COMPLETE THE FOLLOWING
**A.** From the memory model post, list every assumption that the JSR 133 effort made.
**B.** Rewrite the memory model post between "(1) We could" and "were always atomic.", inclusive, replacing "races" with "data races".

Memory model

Tue Jan 25 20:32:58 GMT 2005

In the interest of making progress, here's an attempt
to outline where I think the sticky issues are in defining
a memory model for C++.  (This mostly ignores, for now, the atomic
operations part of our charter, which I currently think is
easier.  It also ignores the issue of threading primitives,
which I would like to continue to ignore, but which we mentioned
originally.)

The JSR 133 effort made some assumptions would could easily
be justified for Java, but I think are harder to justify for
C++ .  In particular:

(1) We could not just leave the semantics of programs with races
undefined, for security and type-safety reasons.  

(2) We essentially assumed it was obvious which language
constructs required memory reads and writes.  The JSR133
effort concentrated almost exclusively on defining which writes
could be seen by a read.

(3) Pointer and int operations were always atomic.

(4) We decided that the visibility of a write to a later read
was ensured only by synchronization operations on the SAME
synchronization object (e.g. lock) by both threads.  The thread
performing the write has to release a lock, and the reader has
to later acquire the SAME lock to ensure visibility.  In Java
this is essential to make it possible to eliminate useless
synchronization, a problem that seems to have arisen from a
combination of security considerations and possibly a language
design flaw.

(5) We had to add restrictions to enforce causality.  These
are probably the most complex and technically interesting piece
of the Java model.

I think that in all cases, we have choices for C++:

(1) I suspect that we could leave the semantics of programs that
have races under a sequentially consistent interpretation undefined,
provided our definition of "race" is such that the calls into
the atomic operations library don't count, or are viewed as
synchronization operations.  This would force anything like
the Eratosthenes Sieve example in my paper to call the atomic
operations library to be correct.  That might not be a bas thing,
for readability reasons.  (This route is not compatible with
Java-like security guarantees.  And Herb Sutter seemed to be
interested in moving in that direction.)

(2) The more I think about this one, the more it worries me.
I think we want to outlaw overwriting adjacent fields, except
in the bit-field case.  And I think that has minimal impact
on performance.  But consider (ri are locals/registers whose
address is not taken, x is global and possibly shared):

r1 = x;
for ( ... = r1; ...; ... ) {... } // Messy computation; touches no globals.
					    // No further references to r1.
... r1 ...

Let's say the compiler runs out of registers compiling the loop,
and wants to spill r1, can it reload r1 from x, or does it need
a separate spill location?  My guess is that most current C++ compilers
would reload from x if they could determine that to be safe for
sequential code.  Changing this probably would affect performance.
Thus it's not at all clear to me that we want to prohibit a read
from being repeated.

If x is actually a shared global, I think you do not want to allow
the compiler to reload from x.  But there is an argument that in that
case either x should be volatile, or the reference to x should use
the atomic operations library.

(3) If we allow races, we need to say something about atomicity here.
This may get us into trouble on some low end hardware?

(4) We could conceivably say (using the Java terminology) that there
is a happens-before edge from any release action to any later acquire
action.  I'm not sure that this would be either useful or harder to
implement on current hardware.  A convincing argument either way would
be nice, but this may not matter much.

(5) I think we can omit the causality constraints unless we want to
address type-safety issues.

Any comments?  Arguments that these are the wrong issues?

Hans

PROVIDED DATA
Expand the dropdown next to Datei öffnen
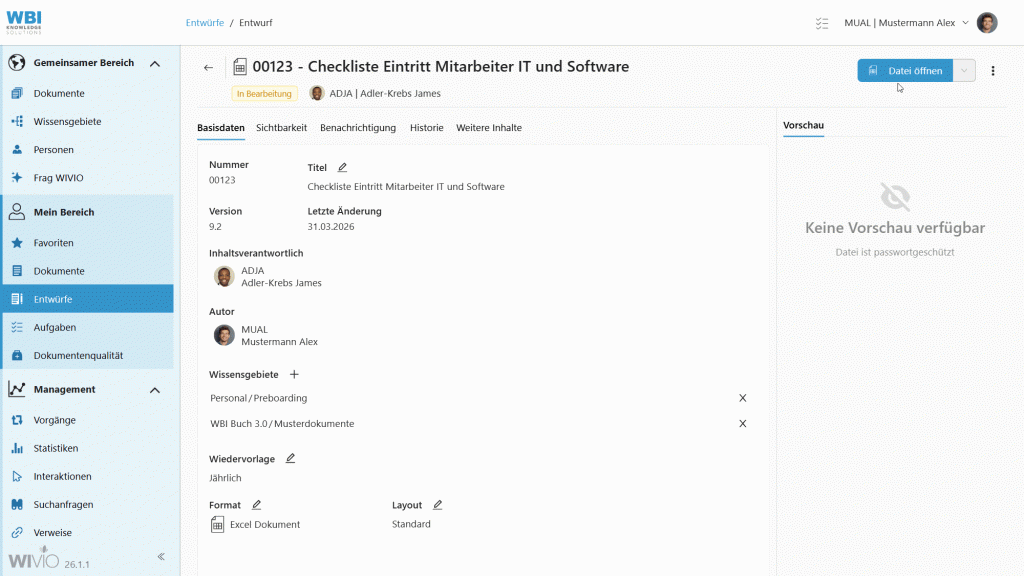The height and width of the screenshot is (576, 1024). pos(964,70)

FINAL ANSWERS
**A.**
1. The semantics of programs with races could not be left undefined, for security and type-safety reasons.
2. It was taken as obvious which language constructs required memory reads and writes.
3. Pointer and int operations were always atomic.
4. A write was visible to a later read only through synchronization operations on the same synchronization object (e.g. lock) by both threads.
5. Restrictions had to be added to enforce causality.

**B.**
(1) We could not just leave the semantics of programs with data races
undefined, for security and type-safety reasons.  

(2) We essentially assumed it was obvious which language
constructs required memory reads and writes.  The JSR133
effort concentrated almost exclusively on defining which writes
could be seen by a read.

(3) Pointer and int operations were always atomic.